Glen Washington returns with new works
In 1996 when Glen Washington went to the Brooklyn, New York studio of Studio One, he was a journeyman singer with no big hit to his name. Clement “Coxson” Dodd, the label’s legendary patriarch, pitched him an idea.
“Him sey, ‘bwoy Jackson mi woulda like do some song wid yuh. Yuh sound like Jackson’,” Washington recalled Dodd saying.
GLEN WASHINGTON RETURNS WITH NEW WORKS
The other ‘Jackson’ was Beres Hammond whose vocals Washington’s bear a startling similarity. He agreed to do an album for Dodd with songs on hallowed Studio One ‘riddims’ for an album called “Brother To Brother”.
The set was a hit, thanks to songs like the title track and “A Change Is Gonna Come”. Washington, a former drummer who switched to vocals while working the hotel circuit in Jamaica, became a star 23 years after he cut his first song.

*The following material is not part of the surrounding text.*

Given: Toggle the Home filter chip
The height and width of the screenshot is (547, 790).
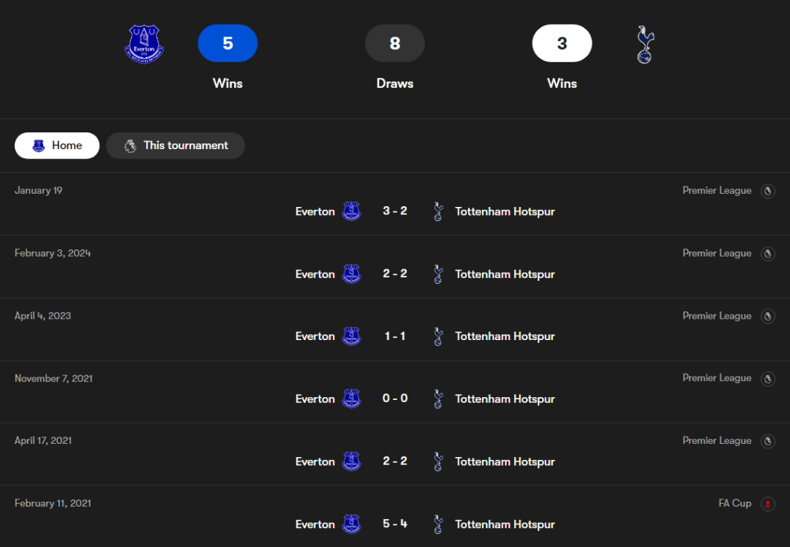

These days, he is still on the prowl for that big hit. “I’m Livin Well”, his latest album, was released in June by producer Willie Lindo’s Heavy Beat Records out of South Florida.

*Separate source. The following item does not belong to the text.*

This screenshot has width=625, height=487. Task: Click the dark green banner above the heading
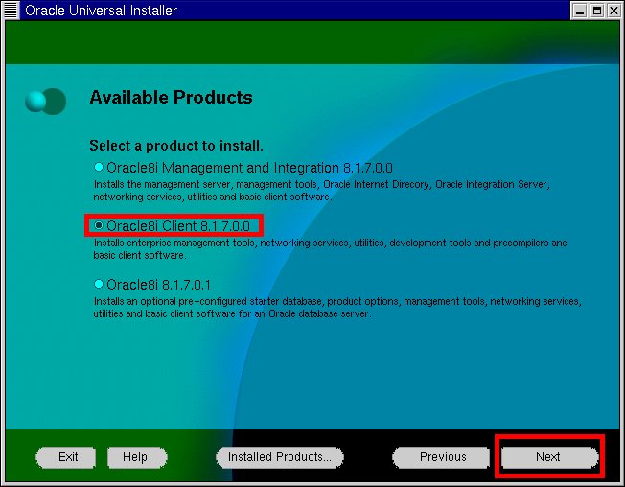pyautogui.click(x=312, y=43)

Washington, who lives in Tampa, Florida, also voices for different producers like Trinidadian Cliff Manswell. His song, “Can’t Stop”, is on “The Message”, a seven-song EP scheduled for release in early October.
“Brother To Brother” gave Washington the break; working with producer Lloyd Campbell solidified his emergence as a bona fide star. “Kindness For Weakness” and “Rise And Shine”, his hit songs for Campbell, were also done on classic beats.

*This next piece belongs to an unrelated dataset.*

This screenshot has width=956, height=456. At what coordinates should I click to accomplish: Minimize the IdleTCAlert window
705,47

“The Message” is a ‘riddim’ project by Manswell’s company, CKM Infinity Studio. It also features songs by Anthony B, Lutan Fyah and Prezident Brown.
For Washington, selecting the right ‘riddim’ to record is critical in reggae.
“Mi listen to a lotta riddims ’cause producers send mi dem to voice on. But it haffi have certain things like good arrangements and modulation before I do it. I turn down some ’cause mi not feeling it,” he said.
Washington has been feeling music since his childhood in church when he sang on the choir. He is from Clarendon, a rural parish in central Jamaica that has produced venerable acts like Derrick Morgan, Toots Hibbert, Freddie McGregor and Barrington Levy.
He got his start playing drums and singing in bands like The Titans and Happiness Unlimited. The latter impressed Stevie Wonder enough for the Rhythm And Blues star to take them to Los Angeles in the early 1980s for recording sessions.
Washington had settled into the groove as a regional artiste in the United States at the time of his meeting with Dodd. He had previously lived in LA and Detroit, where he worked the reggae scene.
As for the comparisons with Beres Hammond, he is flattered and amused.
“When mi see him (Hammond) wi have a good laugh ’bout it. I don’t mind it all ’cause Beres is a great singer.”